### [Exercise prompt]
Omit every picture, and retype the lines that run from the beginning of the data below through the line containing "Click the Durchschnitt row label", inclusive.

[Screenshot grounding data]
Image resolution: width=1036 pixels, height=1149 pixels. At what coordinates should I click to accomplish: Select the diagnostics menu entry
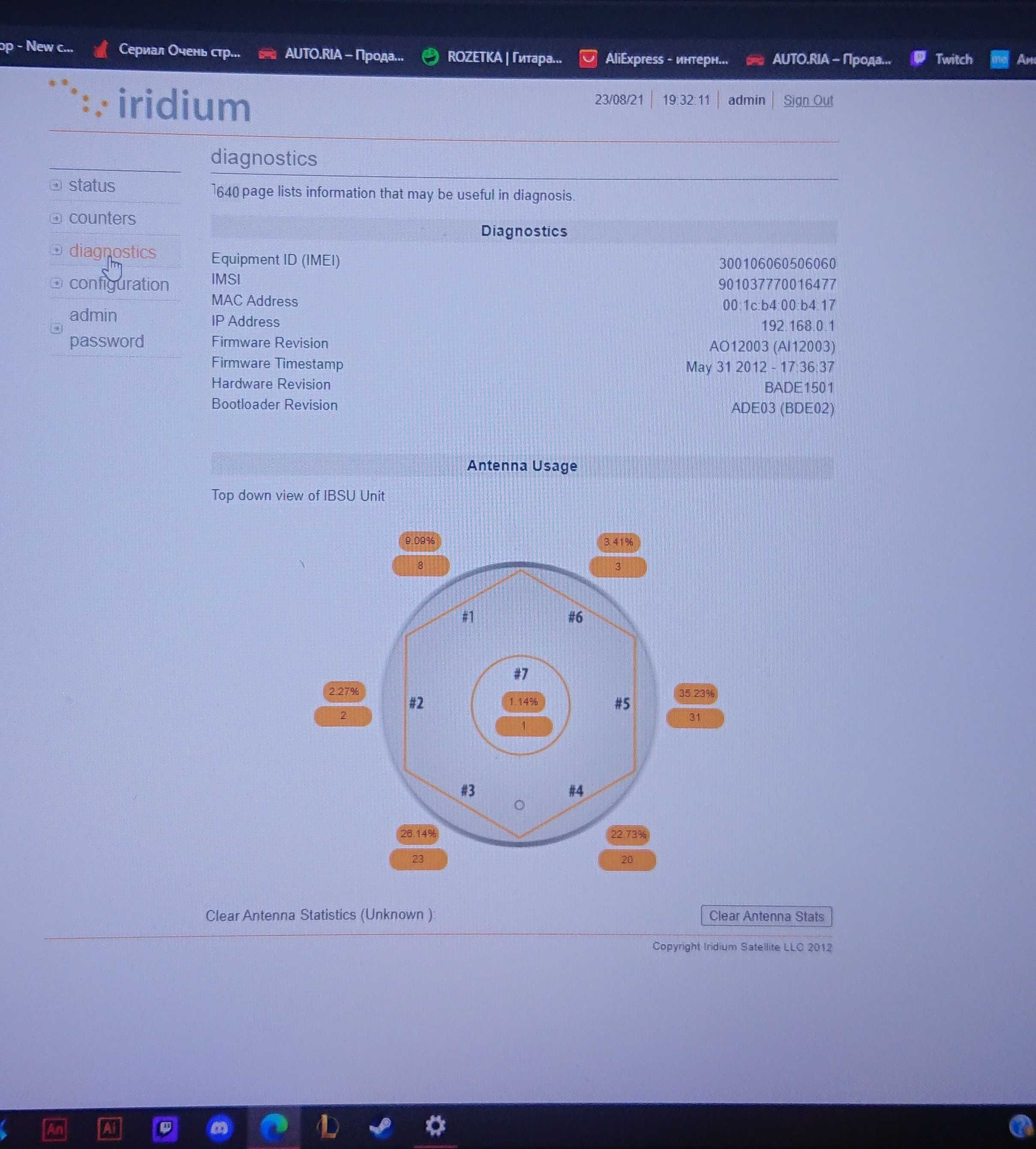[110, 251]
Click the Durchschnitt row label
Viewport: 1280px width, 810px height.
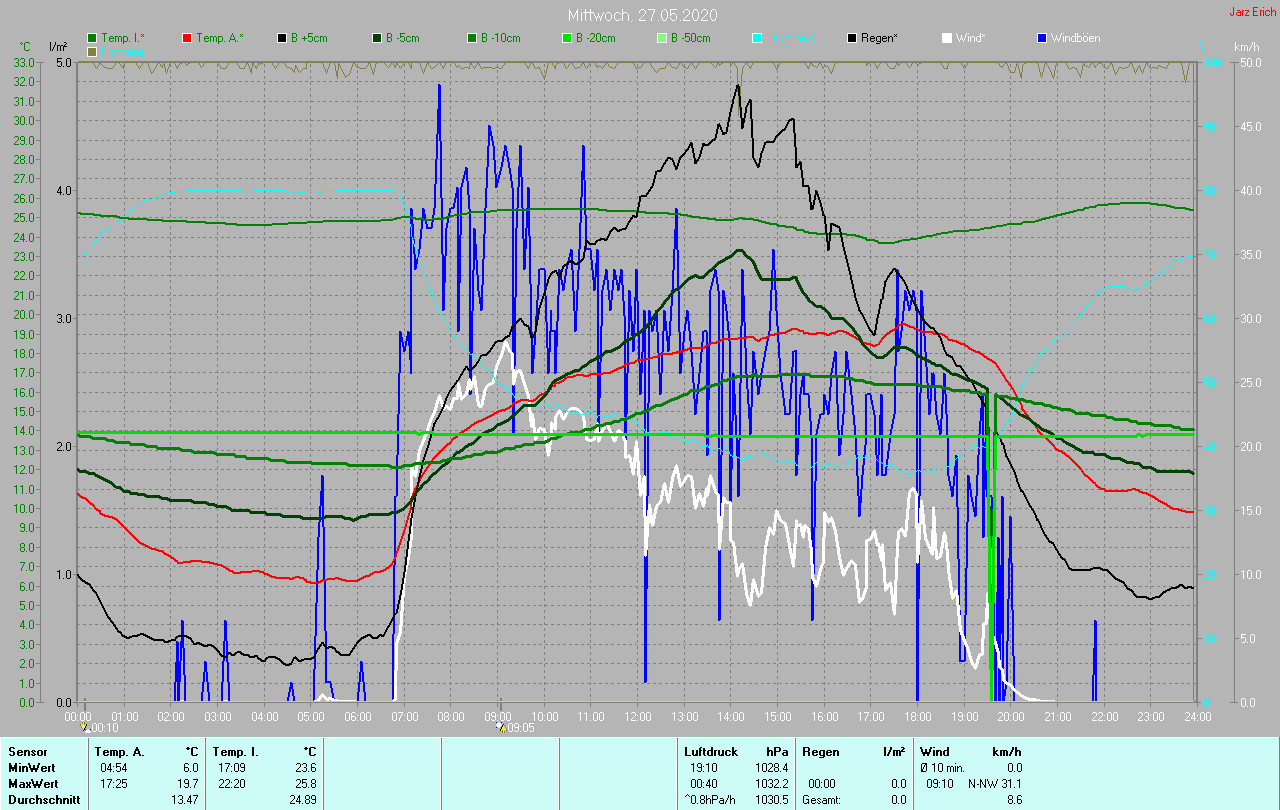click(x=42, y=800)
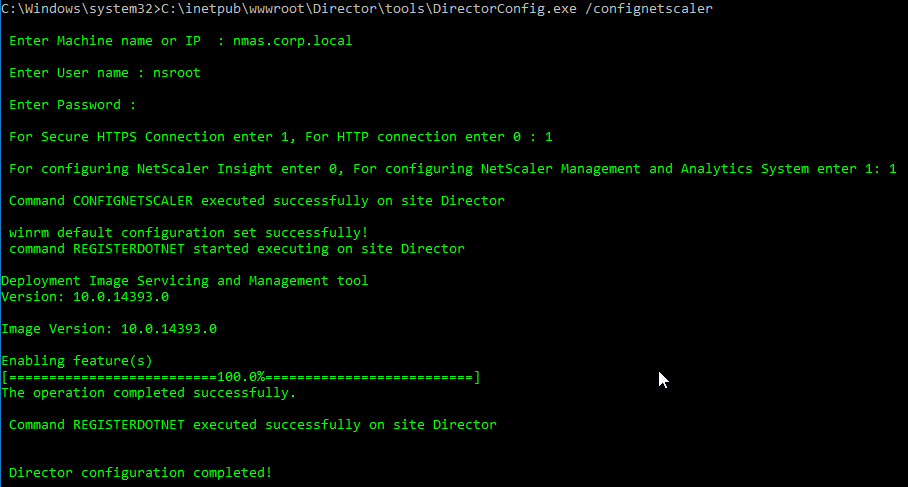Click the REGISTERDOTNET executed successfully message
This screenshot has height=487, width=908.
click(252, 424)
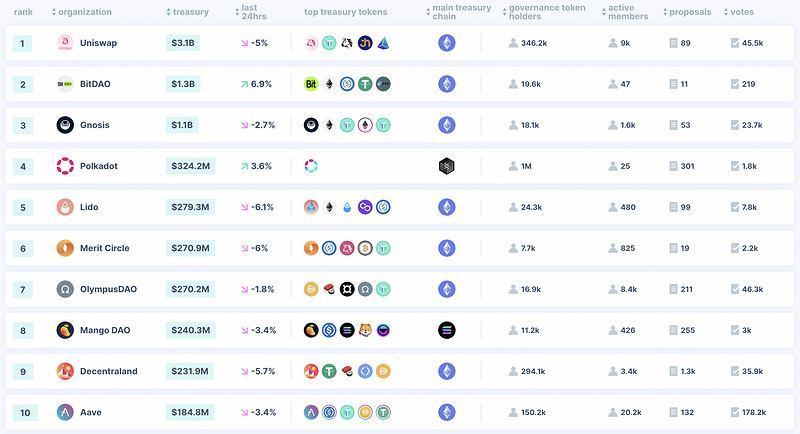Image resolution: width=800 pixels, height=434 pixels.
Task: Click the Solana chain icon for Mango DAO
Action: click(446, 330)

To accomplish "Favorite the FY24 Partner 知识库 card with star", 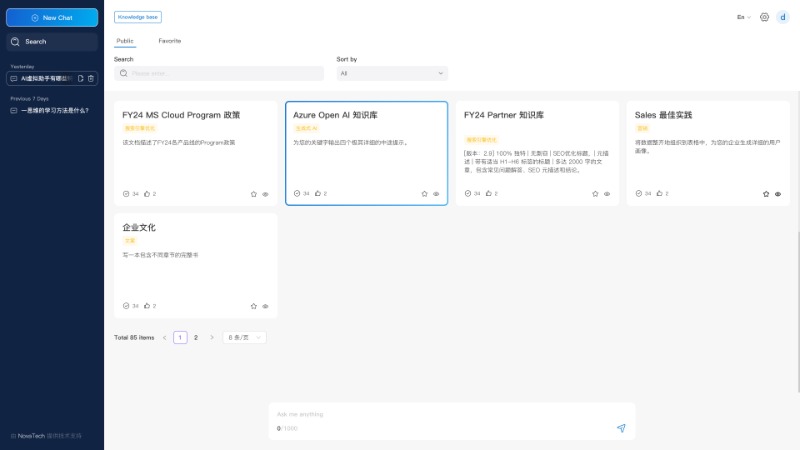I will pyautogui.click(x=595, y=194).
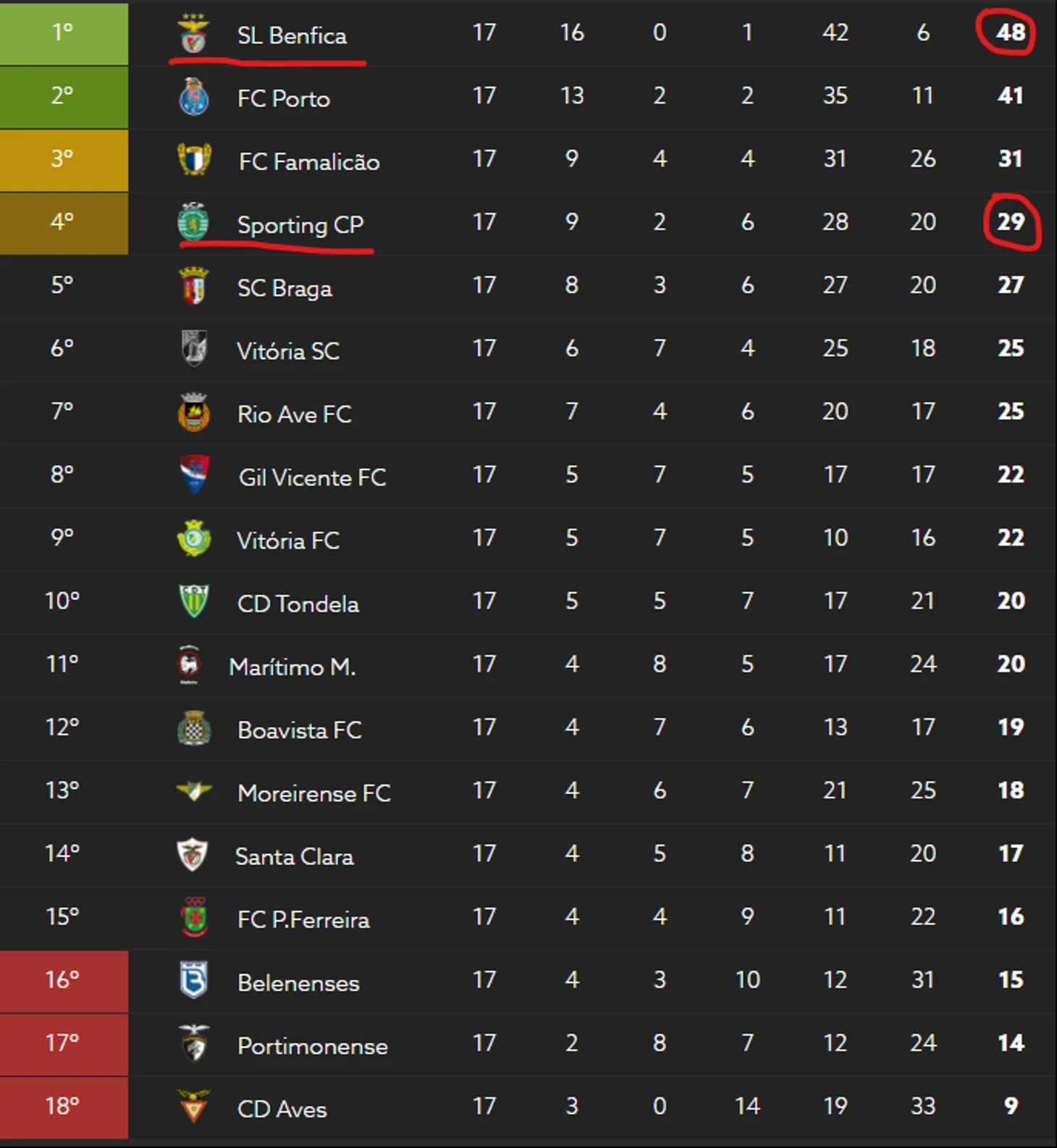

### [Task solution]
Image resolution: width=1036 pixels, height=1149 pixels. At what coordinates should I click to accomplish: Select the diagnostics menu entry
[110, 251]
Click the Durchschnitt row label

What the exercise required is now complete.